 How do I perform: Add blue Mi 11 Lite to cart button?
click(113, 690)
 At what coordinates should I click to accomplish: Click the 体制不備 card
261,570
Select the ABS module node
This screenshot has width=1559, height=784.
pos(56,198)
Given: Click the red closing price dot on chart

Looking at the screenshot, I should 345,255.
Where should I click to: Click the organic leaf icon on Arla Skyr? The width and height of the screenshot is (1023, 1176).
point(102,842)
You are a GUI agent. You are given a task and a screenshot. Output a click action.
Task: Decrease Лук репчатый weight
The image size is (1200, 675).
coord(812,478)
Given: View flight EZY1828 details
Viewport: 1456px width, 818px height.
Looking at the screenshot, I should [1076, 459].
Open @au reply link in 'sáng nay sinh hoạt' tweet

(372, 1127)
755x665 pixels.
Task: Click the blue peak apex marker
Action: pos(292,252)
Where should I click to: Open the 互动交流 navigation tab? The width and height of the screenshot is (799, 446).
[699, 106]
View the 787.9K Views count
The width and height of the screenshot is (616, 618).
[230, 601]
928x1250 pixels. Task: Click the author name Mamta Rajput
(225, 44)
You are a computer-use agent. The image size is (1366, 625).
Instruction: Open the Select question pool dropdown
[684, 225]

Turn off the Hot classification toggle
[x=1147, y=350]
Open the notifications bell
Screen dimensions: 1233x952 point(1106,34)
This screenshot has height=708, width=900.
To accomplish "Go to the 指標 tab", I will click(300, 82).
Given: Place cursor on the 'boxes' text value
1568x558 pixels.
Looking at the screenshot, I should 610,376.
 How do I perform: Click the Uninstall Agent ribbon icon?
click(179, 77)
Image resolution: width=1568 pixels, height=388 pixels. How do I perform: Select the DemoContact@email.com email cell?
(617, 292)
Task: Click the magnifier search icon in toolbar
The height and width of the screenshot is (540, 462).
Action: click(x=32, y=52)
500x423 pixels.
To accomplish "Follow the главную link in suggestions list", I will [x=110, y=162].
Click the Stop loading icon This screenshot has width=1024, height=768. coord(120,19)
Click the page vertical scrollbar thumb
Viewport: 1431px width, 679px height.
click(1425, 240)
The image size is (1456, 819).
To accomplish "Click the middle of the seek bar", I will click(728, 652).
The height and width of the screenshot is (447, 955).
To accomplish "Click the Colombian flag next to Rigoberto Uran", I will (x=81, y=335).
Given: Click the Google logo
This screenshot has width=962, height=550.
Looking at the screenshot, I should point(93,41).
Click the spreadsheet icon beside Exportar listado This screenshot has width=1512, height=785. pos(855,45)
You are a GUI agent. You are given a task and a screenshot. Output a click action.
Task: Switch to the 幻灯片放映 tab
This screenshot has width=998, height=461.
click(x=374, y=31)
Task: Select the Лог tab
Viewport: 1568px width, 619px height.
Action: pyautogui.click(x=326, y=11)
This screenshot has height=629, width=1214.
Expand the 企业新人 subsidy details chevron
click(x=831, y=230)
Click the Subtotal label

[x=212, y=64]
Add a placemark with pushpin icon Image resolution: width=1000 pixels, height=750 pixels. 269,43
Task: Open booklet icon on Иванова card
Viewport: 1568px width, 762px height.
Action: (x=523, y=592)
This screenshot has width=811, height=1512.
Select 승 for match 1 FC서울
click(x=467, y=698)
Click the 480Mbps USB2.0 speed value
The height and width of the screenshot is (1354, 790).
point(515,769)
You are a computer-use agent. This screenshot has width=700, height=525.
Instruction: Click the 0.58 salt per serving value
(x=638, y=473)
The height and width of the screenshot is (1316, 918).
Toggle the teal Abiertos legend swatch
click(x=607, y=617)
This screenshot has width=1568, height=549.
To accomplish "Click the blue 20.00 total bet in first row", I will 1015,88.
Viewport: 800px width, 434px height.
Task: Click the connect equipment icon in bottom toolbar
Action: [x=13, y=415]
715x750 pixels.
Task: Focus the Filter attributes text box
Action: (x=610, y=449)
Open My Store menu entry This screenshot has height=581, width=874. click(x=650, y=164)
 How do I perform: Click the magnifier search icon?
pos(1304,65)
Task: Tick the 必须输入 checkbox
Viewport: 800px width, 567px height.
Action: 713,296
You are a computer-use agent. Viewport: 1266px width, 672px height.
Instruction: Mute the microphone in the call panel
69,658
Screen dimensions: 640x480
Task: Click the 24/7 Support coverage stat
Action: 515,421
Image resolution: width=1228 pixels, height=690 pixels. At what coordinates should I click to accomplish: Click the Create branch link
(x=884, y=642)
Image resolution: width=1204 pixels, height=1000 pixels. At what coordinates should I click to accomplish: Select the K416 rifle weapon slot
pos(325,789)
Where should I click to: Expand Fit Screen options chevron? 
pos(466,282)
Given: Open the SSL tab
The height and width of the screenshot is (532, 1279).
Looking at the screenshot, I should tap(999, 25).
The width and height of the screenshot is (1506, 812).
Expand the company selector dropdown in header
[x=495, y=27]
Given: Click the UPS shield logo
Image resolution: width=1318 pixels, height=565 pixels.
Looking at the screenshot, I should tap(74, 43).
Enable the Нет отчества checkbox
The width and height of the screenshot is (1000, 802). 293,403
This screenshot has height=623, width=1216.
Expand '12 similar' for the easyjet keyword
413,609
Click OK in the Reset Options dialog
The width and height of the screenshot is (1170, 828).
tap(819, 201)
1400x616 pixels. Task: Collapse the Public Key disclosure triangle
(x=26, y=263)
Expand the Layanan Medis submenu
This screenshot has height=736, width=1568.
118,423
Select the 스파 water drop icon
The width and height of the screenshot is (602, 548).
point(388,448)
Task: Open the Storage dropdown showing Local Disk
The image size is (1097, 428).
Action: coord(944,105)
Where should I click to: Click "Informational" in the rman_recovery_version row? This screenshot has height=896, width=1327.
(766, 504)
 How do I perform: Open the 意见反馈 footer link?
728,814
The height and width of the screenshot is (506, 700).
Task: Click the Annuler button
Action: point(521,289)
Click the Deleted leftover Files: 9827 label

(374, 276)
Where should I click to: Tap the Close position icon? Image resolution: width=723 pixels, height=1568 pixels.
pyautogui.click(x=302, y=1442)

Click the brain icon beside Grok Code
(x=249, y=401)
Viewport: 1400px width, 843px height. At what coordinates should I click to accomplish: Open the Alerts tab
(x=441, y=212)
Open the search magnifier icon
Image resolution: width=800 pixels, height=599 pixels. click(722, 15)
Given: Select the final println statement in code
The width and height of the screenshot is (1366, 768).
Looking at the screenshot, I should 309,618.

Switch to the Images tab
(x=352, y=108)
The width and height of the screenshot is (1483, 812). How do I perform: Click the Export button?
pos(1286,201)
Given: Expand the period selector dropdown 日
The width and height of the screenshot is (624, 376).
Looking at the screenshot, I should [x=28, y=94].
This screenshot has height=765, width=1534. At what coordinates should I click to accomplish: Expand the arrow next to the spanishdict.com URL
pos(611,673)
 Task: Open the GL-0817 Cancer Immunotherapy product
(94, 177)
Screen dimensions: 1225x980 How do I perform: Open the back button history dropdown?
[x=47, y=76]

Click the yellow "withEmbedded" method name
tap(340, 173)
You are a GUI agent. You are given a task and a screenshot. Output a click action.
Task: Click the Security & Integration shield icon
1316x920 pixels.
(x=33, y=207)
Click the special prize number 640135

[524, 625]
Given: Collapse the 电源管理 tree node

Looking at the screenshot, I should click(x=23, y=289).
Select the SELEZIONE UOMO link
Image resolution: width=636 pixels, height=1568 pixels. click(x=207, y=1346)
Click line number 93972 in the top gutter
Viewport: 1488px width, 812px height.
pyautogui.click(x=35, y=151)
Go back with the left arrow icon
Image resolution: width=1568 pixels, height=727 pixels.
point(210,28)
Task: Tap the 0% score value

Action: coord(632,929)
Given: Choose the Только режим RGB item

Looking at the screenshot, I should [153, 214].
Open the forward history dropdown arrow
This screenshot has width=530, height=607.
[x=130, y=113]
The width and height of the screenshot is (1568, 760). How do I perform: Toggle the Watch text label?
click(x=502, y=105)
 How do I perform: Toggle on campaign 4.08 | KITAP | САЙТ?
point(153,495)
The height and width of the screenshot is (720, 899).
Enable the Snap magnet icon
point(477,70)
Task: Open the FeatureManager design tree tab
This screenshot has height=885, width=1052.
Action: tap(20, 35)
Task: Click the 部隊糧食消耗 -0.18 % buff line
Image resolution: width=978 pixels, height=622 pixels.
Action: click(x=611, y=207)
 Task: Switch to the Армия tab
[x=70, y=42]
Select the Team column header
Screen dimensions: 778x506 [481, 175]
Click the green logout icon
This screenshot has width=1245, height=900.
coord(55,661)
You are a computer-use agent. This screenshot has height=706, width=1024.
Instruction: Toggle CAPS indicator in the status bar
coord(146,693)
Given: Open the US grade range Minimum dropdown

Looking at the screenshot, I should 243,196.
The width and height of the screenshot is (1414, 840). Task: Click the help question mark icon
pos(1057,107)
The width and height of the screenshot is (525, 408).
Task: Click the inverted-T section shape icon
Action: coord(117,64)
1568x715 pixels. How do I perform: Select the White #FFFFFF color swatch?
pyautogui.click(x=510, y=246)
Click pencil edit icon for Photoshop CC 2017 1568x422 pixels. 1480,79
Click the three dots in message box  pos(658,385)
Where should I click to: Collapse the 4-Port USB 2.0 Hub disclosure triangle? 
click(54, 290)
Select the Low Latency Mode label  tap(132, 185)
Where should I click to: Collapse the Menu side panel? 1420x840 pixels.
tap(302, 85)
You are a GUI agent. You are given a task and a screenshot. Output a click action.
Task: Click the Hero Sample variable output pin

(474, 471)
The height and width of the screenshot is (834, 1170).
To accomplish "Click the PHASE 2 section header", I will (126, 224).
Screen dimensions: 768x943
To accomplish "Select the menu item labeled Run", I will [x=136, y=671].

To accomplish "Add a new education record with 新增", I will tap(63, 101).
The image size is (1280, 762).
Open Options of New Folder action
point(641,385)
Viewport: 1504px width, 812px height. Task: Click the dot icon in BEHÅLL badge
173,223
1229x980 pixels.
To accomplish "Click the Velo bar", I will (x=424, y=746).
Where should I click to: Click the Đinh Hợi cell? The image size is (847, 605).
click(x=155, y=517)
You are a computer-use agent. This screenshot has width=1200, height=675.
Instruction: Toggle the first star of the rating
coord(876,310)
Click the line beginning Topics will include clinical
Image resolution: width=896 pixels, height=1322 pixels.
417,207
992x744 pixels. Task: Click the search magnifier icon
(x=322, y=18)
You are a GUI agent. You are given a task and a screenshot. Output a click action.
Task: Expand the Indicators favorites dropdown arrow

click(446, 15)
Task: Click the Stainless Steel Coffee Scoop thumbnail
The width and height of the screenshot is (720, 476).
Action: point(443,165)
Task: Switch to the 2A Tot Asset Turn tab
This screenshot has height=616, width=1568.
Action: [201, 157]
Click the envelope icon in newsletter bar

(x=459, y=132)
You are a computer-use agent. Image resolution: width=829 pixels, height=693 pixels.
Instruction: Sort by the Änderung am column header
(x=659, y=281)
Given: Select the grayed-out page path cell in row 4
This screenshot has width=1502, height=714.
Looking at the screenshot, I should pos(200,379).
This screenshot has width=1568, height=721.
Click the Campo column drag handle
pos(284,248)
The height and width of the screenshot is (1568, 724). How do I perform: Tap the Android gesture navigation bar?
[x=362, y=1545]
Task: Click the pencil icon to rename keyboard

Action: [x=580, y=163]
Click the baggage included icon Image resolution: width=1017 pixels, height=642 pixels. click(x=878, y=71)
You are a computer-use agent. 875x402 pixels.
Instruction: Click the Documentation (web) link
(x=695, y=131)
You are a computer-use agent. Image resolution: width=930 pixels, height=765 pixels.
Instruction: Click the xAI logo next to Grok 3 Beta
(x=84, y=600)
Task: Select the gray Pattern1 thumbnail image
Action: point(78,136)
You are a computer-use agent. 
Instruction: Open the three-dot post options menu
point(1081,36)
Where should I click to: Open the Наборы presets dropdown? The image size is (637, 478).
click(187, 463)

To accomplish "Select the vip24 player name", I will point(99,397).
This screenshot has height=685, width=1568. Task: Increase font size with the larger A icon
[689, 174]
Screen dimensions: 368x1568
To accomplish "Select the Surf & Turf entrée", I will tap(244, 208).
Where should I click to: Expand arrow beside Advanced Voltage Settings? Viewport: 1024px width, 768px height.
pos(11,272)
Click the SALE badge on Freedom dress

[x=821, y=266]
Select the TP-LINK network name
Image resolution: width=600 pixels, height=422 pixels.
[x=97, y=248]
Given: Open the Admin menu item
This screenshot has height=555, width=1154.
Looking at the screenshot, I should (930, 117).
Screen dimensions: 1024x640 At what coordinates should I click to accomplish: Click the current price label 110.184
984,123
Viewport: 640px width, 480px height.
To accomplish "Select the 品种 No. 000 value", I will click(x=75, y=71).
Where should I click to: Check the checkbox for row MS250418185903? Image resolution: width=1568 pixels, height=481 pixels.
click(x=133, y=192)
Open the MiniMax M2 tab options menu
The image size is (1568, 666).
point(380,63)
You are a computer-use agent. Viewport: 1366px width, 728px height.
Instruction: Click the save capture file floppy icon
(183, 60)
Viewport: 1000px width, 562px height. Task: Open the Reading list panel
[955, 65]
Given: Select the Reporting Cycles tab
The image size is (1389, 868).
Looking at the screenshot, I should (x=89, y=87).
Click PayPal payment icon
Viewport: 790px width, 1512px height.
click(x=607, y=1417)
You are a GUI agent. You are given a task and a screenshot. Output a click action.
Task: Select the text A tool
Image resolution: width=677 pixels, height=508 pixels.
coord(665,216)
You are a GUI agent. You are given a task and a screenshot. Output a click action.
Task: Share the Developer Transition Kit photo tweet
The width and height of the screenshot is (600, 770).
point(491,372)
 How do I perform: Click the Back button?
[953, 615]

**TASK TO CARRY OUT:** Return, exactly as written, only those lines that run from the one with "Given: Select the Reporting Cycles tab" to the last line of the data, both of those lines included.

**SOLUTION:**
Given: Select the Reporting Cycles tab
The image size is (1389, 868).
Looking at the screenshot, I should (x=89, y=87).
Click PayPal payment icon
Viewport: 790px width, 1512px height.
click(x=607, y=1417)
You are a GUI agent. You are given a task and a screenshot. Output a click action.
Task: Select the text A tool
Image resolution: width=677 pixels, height=508 pixels.
coord(665,216)
You are a GUI agent. You are given a task and a screenshot. Output a click action.
Task: Share the Developer Transition Kit photo tweet
The width and height of the screenshot is (600, 770).
point(491,372)
 How do I perform: Click the Back button?
[953, 615]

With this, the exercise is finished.